**What you have to do**
Please recast the lines of the material below, starting at its first line and ending at the line containing "Looking at the screenshot, I should [952, 276].", as a JSON list of strings with one string per line, leaving out blank lines.

(Records of locating words and elements)
+ + + +

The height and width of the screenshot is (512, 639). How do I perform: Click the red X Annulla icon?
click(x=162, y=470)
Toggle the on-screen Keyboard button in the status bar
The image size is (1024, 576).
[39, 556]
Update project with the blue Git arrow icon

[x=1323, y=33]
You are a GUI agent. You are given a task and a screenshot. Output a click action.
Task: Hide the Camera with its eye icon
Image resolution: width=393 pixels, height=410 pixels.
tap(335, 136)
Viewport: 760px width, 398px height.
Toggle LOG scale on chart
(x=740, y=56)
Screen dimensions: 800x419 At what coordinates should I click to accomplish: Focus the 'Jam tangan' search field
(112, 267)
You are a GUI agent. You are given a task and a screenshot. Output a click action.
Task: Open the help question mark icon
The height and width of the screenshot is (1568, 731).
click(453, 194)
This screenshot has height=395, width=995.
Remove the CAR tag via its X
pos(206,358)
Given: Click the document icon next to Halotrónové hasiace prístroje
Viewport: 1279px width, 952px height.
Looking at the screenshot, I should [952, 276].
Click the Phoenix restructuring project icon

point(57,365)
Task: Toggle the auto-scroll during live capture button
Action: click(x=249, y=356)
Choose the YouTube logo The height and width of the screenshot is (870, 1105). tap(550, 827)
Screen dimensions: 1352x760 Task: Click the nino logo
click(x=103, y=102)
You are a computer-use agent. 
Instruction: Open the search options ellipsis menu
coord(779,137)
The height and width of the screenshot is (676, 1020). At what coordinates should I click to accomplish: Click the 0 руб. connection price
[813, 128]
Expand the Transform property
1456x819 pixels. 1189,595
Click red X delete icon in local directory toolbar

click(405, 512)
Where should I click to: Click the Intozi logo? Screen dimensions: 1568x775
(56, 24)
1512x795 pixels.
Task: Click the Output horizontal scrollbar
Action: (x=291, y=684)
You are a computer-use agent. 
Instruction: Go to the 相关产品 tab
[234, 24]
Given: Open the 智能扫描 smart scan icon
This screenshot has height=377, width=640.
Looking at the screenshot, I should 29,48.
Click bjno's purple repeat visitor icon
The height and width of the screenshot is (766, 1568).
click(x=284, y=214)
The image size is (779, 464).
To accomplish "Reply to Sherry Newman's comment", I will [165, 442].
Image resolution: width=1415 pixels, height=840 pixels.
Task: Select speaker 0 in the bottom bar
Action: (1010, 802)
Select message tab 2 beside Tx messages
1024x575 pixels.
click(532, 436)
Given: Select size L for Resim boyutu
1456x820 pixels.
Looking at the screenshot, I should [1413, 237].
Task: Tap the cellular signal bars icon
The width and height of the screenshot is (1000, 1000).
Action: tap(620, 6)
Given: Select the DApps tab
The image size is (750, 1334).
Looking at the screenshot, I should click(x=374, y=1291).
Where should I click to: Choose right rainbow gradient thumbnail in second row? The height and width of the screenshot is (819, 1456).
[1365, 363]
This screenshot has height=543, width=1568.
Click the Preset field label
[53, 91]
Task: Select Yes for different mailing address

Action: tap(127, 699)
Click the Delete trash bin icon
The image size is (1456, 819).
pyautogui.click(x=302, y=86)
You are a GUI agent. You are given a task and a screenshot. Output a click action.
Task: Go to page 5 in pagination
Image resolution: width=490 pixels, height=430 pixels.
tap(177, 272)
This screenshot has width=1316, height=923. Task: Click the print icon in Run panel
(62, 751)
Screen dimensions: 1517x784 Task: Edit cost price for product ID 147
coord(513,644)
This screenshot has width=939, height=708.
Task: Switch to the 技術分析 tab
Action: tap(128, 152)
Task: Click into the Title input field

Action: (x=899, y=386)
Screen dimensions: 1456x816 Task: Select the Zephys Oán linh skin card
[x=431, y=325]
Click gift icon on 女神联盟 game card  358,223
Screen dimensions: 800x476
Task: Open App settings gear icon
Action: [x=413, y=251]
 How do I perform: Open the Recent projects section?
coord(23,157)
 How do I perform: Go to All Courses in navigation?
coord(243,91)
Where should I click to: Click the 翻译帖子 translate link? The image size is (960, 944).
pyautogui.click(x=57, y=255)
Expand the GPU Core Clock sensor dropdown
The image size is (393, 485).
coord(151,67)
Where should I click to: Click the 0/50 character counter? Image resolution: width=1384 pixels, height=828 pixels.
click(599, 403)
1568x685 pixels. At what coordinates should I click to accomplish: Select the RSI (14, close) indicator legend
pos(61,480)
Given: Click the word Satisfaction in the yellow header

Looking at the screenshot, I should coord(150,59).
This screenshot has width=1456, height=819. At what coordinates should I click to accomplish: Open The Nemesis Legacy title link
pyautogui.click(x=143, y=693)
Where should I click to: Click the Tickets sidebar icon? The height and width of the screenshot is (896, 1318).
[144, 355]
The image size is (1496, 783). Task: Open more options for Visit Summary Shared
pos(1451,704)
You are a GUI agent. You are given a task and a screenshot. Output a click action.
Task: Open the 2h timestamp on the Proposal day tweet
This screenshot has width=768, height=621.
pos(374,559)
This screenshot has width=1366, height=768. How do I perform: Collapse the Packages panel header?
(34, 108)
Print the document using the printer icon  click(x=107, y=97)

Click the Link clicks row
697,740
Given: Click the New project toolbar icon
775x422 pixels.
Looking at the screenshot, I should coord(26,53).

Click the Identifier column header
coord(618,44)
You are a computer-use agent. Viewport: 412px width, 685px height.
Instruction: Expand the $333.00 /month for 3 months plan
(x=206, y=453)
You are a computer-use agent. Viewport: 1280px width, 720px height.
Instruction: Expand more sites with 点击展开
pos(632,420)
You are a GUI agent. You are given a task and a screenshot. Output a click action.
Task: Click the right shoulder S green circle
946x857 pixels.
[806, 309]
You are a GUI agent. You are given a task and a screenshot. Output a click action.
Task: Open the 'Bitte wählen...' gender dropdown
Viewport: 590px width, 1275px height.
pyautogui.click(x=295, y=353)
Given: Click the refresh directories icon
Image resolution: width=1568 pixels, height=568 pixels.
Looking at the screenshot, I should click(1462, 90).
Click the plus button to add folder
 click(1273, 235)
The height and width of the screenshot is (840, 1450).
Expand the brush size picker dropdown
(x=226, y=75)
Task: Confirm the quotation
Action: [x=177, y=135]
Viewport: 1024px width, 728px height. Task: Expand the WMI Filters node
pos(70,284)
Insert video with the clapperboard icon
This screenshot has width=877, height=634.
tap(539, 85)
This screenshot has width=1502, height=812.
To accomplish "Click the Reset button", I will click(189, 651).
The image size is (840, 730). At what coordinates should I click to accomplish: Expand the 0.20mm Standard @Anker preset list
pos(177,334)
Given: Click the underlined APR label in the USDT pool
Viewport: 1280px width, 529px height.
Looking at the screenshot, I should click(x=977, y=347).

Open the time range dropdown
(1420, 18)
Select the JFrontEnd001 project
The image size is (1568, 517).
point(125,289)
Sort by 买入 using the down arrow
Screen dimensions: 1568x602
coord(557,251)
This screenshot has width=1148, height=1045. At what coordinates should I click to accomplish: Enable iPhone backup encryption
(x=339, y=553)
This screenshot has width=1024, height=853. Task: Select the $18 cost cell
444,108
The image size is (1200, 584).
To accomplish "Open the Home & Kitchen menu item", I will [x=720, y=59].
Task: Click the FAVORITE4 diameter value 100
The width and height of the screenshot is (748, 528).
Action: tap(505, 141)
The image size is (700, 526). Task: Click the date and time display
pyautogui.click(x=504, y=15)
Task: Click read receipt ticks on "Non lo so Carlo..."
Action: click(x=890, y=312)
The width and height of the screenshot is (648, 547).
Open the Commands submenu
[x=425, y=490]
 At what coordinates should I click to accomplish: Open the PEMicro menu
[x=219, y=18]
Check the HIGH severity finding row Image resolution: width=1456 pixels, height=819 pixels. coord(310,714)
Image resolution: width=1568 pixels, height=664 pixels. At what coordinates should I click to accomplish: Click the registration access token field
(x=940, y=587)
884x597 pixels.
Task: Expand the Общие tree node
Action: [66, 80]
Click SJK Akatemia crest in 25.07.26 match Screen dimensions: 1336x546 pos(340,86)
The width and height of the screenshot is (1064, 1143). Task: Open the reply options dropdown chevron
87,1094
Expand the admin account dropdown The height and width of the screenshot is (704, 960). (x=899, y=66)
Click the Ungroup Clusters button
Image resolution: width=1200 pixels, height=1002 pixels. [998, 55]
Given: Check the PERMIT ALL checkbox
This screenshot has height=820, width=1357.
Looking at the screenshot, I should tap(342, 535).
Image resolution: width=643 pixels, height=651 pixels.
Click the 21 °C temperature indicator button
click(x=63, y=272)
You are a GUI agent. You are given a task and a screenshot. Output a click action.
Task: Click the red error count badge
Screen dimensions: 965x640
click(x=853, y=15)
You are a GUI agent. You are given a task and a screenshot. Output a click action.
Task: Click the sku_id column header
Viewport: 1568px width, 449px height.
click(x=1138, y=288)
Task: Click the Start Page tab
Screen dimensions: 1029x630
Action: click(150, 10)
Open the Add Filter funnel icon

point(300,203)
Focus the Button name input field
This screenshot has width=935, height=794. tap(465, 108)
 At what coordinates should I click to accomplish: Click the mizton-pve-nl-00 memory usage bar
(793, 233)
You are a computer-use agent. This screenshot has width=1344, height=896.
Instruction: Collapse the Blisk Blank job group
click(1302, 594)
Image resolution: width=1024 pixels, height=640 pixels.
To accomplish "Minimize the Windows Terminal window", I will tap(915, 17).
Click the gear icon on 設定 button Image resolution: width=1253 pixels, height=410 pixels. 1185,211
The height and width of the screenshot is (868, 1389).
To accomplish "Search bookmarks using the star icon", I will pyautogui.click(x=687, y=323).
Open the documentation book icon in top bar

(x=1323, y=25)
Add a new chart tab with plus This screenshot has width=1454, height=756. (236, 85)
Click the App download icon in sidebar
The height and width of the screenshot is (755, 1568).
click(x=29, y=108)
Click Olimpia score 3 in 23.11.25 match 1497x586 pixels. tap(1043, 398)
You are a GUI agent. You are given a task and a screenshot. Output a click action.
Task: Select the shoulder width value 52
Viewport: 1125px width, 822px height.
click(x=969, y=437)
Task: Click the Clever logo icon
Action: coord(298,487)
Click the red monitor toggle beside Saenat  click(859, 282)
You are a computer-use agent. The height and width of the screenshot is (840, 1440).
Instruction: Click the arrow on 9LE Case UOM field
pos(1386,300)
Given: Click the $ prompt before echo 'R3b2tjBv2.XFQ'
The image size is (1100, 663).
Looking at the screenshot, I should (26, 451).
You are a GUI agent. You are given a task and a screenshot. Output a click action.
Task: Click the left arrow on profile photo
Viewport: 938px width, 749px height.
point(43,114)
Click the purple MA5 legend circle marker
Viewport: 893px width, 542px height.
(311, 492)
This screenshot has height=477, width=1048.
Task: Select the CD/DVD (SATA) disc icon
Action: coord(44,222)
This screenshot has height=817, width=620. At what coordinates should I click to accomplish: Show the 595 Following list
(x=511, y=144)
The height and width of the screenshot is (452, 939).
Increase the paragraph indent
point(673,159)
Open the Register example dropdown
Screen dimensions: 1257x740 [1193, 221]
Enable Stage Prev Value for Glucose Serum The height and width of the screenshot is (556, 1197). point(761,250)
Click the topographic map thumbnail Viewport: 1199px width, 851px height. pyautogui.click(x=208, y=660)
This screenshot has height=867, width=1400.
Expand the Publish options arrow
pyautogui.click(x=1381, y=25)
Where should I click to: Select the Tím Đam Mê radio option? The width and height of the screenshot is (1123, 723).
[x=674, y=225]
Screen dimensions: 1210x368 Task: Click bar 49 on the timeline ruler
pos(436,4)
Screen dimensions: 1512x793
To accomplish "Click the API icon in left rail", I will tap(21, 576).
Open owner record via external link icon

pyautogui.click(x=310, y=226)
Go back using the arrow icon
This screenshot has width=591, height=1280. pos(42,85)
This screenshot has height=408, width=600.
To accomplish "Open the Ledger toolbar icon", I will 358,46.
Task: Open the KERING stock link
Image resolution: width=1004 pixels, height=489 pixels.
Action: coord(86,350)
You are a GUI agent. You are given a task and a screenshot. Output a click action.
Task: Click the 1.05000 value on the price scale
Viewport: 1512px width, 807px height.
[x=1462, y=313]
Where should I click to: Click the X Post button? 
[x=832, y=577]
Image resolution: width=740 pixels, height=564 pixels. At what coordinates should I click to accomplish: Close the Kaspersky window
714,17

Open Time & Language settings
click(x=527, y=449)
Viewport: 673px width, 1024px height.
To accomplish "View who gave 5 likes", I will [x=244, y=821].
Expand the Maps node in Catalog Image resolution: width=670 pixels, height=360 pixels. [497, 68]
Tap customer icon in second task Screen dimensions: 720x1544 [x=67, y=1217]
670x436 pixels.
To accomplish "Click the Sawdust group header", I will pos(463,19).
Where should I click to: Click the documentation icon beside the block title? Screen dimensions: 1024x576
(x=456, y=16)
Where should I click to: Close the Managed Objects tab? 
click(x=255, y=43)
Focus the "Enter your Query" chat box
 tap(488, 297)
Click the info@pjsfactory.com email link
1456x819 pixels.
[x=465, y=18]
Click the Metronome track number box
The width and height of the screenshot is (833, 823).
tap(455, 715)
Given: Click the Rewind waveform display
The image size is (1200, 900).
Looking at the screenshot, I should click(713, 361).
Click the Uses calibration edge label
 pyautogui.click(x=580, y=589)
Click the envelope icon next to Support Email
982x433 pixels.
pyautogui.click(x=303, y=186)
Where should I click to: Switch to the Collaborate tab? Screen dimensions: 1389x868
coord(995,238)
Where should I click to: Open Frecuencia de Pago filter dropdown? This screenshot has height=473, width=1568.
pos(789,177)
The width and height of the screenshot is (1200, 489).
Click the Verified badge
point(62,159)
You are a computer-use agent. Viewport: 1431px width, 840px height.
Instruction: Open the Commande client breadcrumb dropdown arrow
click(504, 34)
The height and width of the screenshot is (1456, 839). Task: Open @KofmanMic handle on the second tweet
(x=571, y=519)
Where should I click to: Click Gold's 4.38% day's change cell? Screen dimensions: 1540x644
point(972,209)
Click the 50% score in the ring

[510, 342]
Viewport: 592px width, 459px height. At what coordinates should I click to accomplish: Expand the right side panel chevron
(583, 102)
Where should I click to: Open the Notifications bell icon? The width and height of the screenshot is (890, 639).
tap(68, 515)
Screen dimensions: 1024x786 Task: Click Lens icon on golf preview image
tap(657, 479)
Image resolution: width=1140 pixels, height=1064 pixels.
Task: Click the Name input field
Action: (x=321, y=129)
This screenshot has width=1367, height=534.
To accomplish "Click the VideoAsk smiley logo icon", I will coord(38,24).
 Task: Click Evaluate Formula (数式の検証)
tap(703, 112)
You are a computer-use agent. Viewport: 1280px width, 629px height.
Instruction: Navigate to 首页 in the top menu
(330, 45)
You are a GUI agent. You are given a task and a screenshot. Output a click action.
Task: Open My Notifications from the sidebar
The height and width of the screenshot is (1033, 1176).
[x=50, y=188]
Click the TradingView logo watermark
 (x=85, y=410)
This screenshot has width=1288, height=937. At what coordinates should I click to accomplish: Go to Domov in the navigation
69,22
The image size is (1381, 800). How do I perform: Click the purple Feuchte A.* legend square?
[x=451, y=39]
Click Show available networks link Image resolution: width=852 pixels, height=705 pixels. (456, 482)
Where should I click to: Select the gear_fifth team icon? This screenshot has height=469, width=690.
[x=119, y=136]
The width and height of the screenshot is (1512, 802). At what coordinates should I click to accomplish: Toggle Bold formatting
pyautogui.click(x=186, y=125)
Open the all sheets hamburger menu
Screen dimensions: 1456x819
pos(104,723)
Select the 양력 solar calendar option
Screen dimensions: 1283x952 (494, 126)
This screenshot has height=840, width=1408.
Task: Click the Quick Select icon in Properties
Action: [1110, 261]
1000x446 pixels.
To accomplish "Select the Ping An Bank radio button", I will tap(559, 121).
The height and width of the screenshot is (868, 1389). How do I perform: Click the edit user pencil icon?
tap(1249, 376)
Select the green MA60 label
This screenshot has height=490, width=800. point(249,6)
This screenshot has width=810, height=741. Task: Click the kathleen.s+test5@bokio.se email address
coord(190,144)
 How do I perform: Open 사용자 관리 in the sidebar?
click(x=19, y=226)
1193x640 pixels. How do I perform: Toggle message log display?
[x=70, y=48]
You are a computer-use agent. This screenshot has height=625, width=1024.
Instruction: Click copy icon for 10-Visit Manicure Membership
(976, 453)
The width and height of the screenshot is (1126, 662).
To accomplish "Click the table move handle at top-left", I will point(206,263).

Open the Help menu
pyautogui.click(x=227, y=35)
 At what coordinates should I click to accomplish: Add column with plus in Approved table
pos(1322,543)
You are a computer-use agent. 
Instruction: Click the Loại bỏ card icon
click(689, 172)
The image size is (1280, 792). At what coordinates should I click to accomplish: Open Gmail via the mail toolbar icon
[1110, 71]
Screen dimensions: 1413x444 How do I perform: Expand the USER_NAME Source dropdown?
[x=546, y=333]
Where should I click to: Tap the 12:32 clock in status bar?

+ + + +

**Solved exercise**
[
  "The height and width of the screenshot is (512, 639). How do I perform: Click the red X Annulla icon?",
  "click(x=162, y=470)",
  "Toggle the on-screen Keyboard button in the status bar",
  "The image size is (1024, 576).",
  "[39, 556]",
  "Update project with the blue Git arrow icon",
  "[x=1323, y=33]",
  "You are a GUI agent. You are given a task and a screenshot. Output a click action.",
  "Task: Hide the Camera with its eye icon",
  "Image resolution: width=393 pixels, height=410 pixels.",
  "tap(335, 136)",
  "Viewport: 760px width, 398px height.",
  "Toggle LOG scale on chart",
  "(x=740, y=56)",
  "Screen dimensions: 800x419 At what coordinates should I click to accomplish: Focus the 'Jam tangan' search field",
  "(112, 267)",
  "You are a GUI agent. You are given a task and a screenshot. Output a click action.",
  "Task: Open the help question mark icon",
  "The height and width of the screenshot is (1568, 731).",
  "click(453, 194)",
  "This screenshot has height=395, width=995.",
  "Remove the CAR tag via its X",
  "pos(206,358)",
  "Given: Click the document icon next to Halotrónové hasiace prístroje",
  "Viewport: 1279px width, 952px height.",
  "Looking at the screenshot, I should [952, 276]."
]